(Collected data)

• • •

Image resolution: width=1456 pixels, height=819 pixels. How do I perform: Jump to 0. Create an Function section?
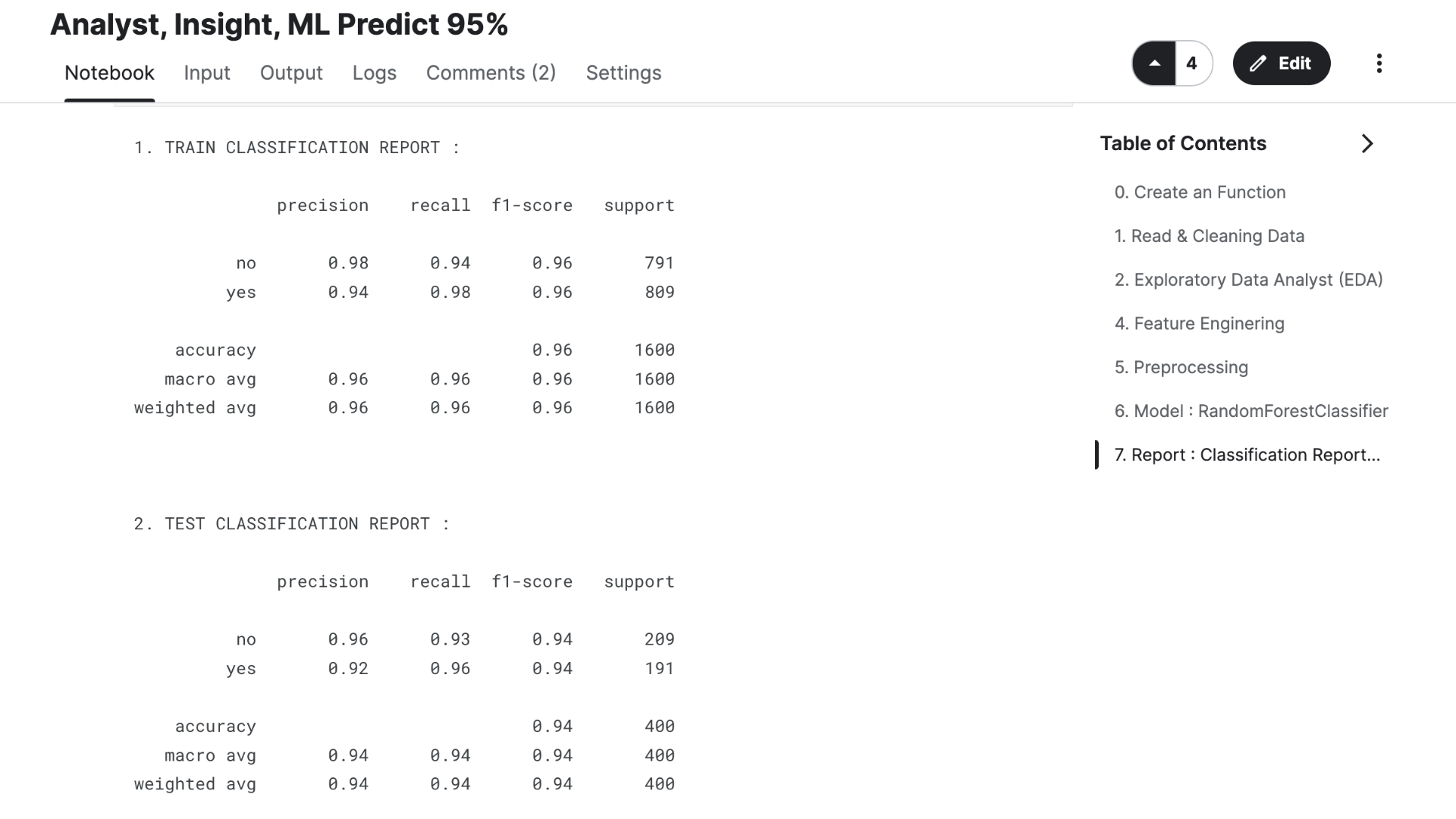1200,192
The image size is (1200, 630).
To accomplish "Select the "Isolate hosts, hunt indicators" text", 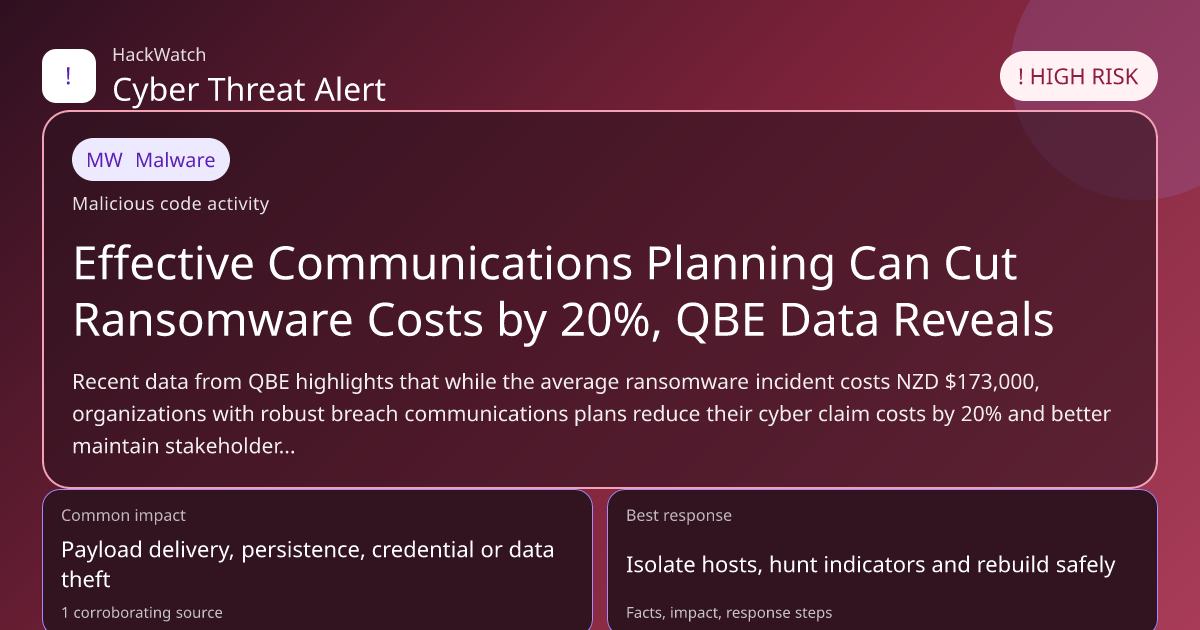I will [x=870, y=564].
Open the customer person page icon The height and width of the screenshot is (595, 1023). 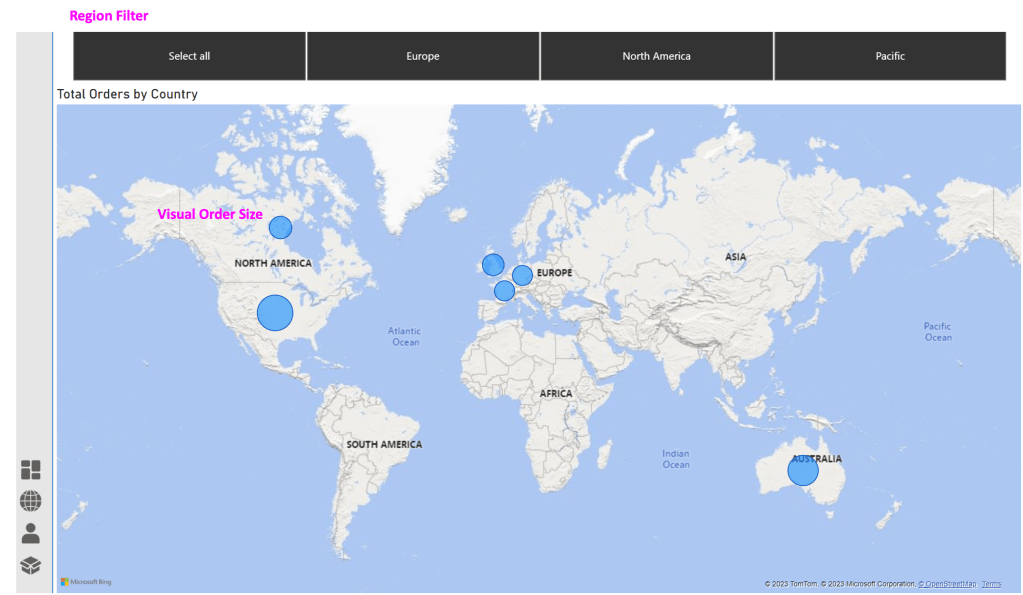point(31,533)
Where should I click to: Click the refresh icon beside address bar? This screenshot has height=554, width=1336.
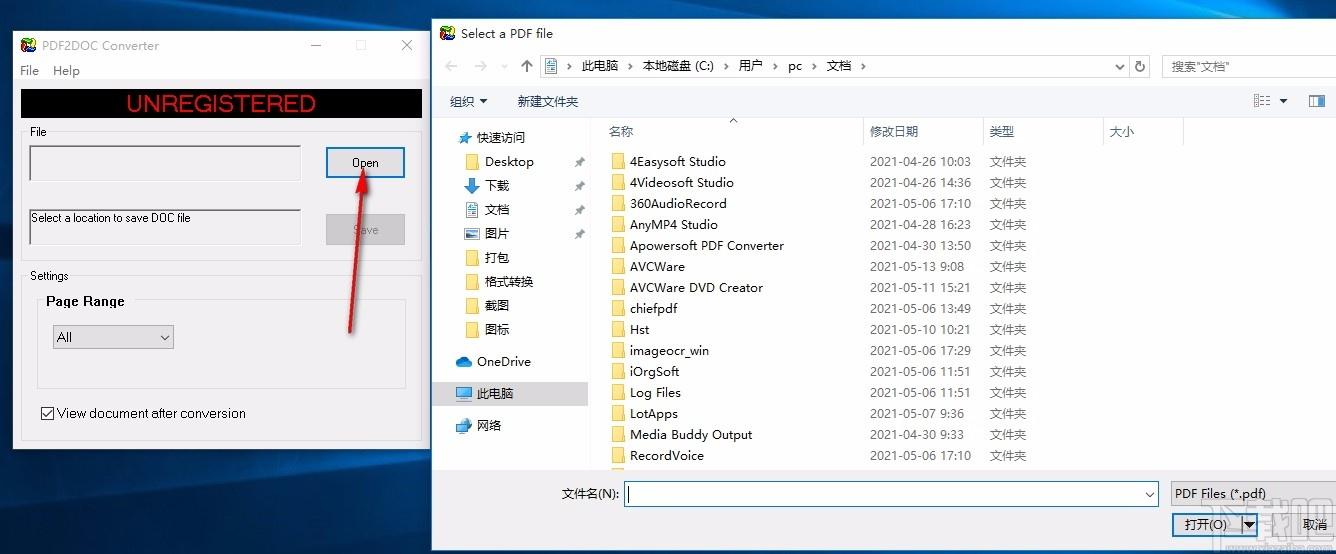click(x=1140, y=66)

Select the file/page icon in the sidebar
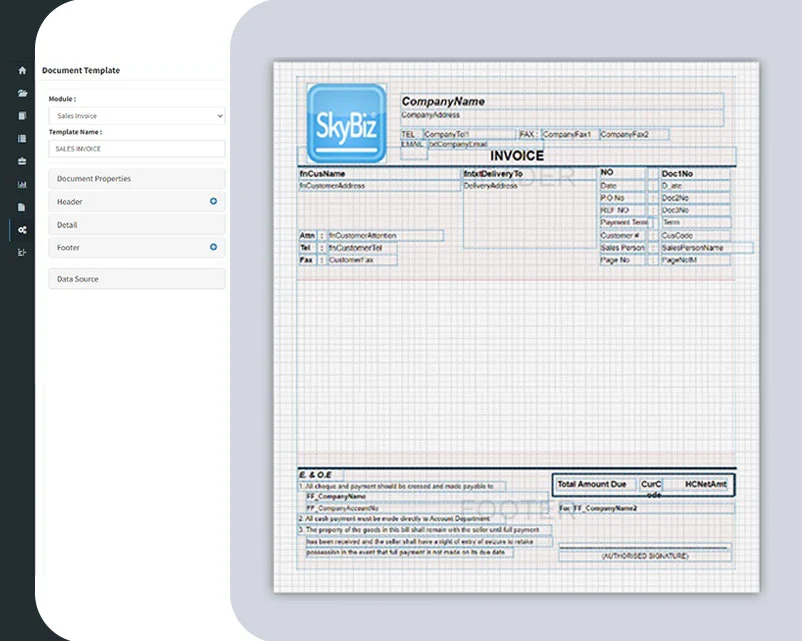19,207
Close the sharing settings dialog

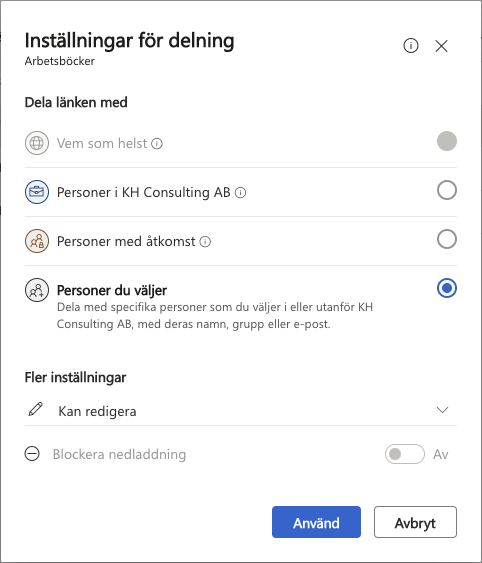click(x=441, y=46)
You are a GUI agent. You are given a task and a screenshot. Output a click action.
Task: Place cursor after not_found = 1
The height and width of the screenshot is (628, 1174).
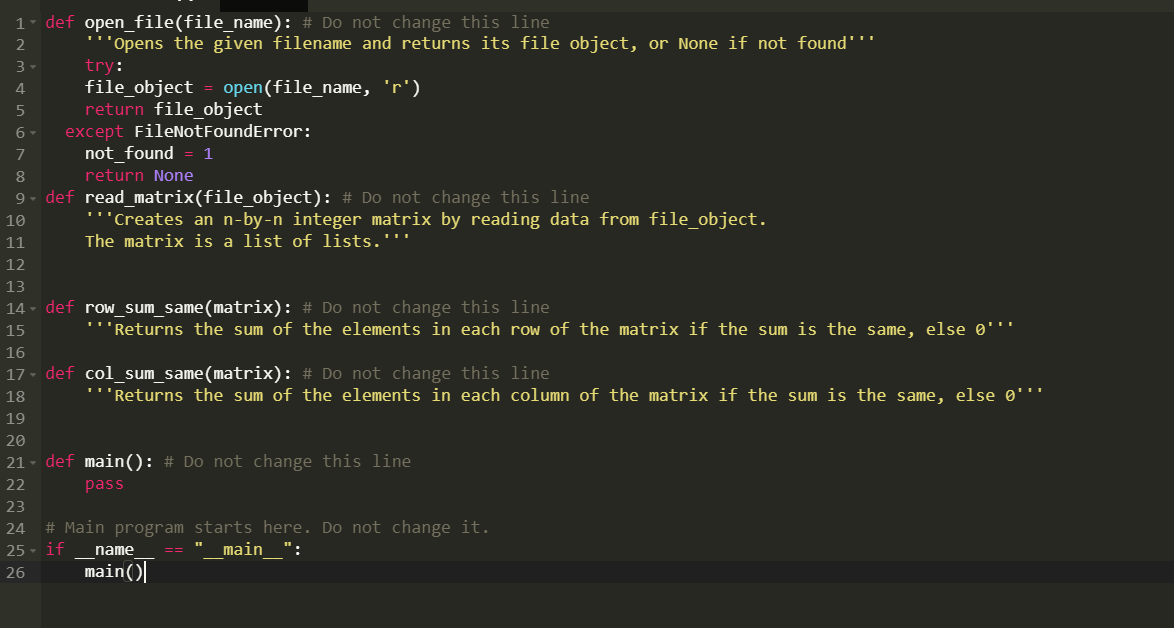(x=214, y=153)

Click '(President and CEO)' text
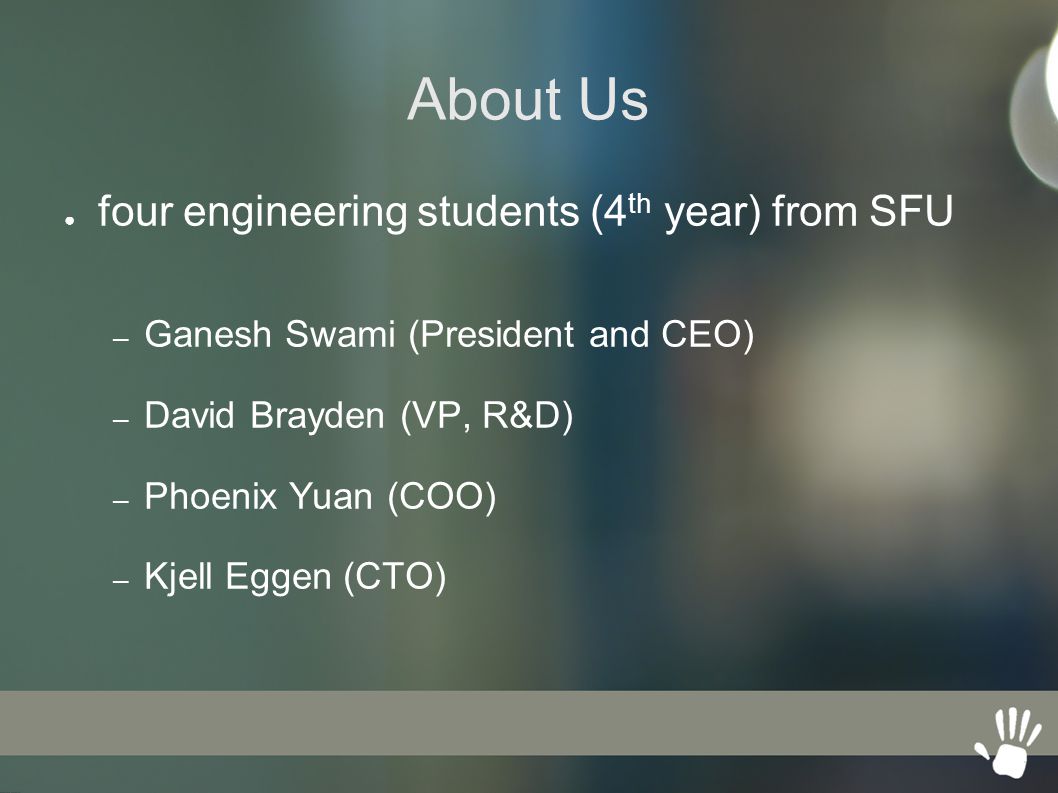coord(582,335)
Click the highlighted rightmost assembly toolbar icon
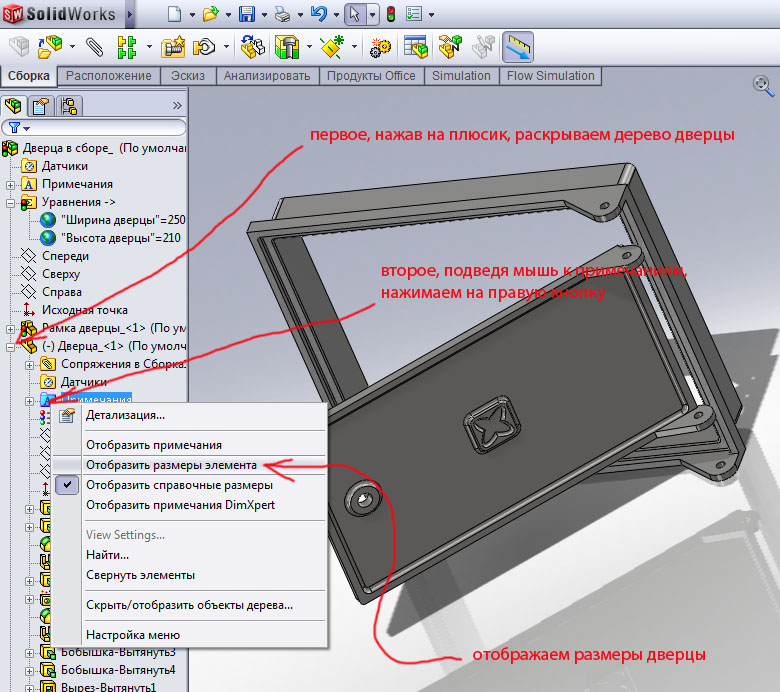780x692 pixels. [x=517, y=47]
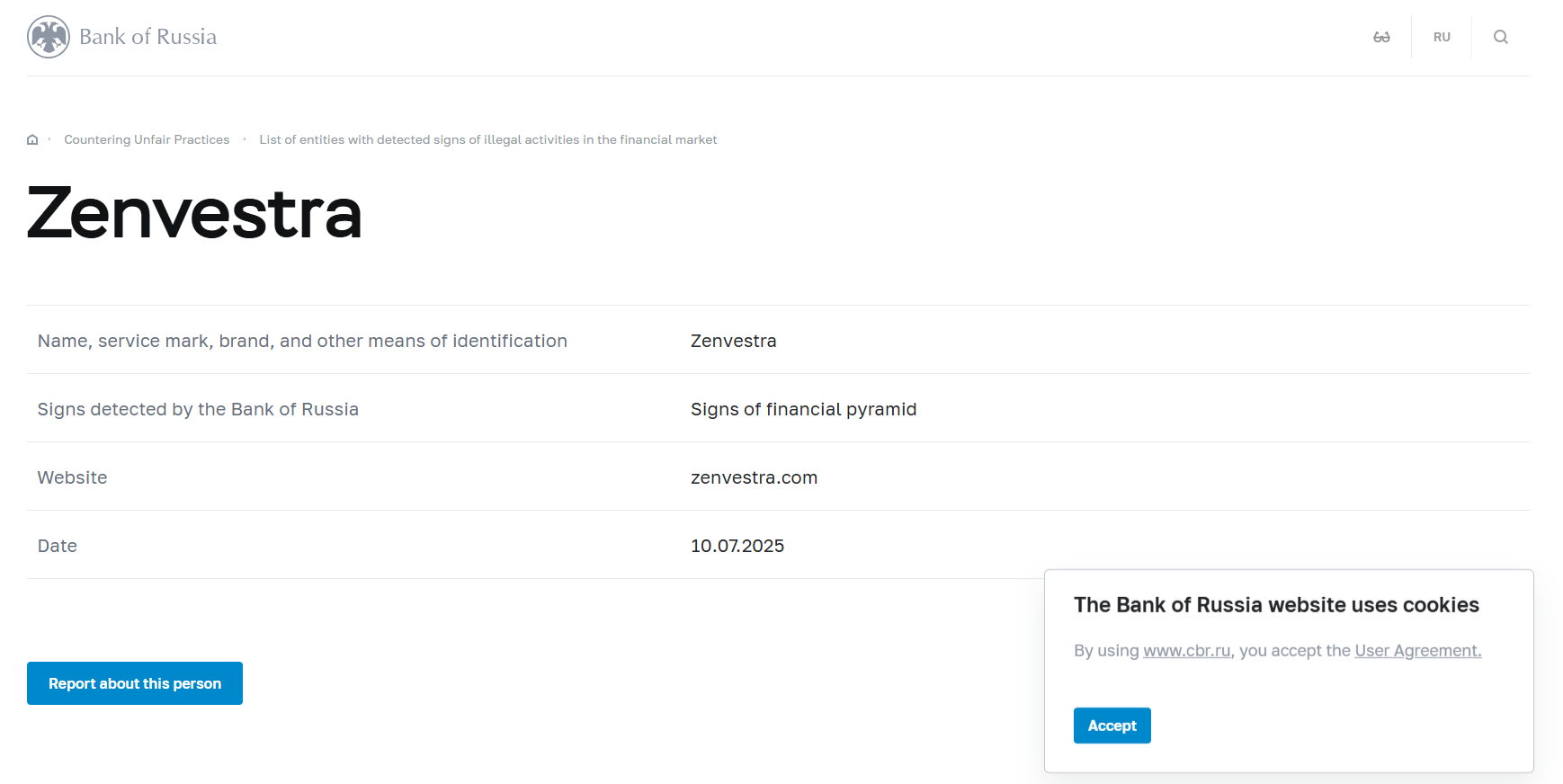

• • •

Problem to solve: All lines between the one that contains "Click '(President and CEO)' text" and the end of the records above, both included, are to be returned exactly as they stand, except for pictures, which are omitted.

Your response:
Click '(President and CEO)' text
coord(582,335)
Click the highlighted rightmost assembly toolbar icon
780x692 pixels. [x=517, y=47]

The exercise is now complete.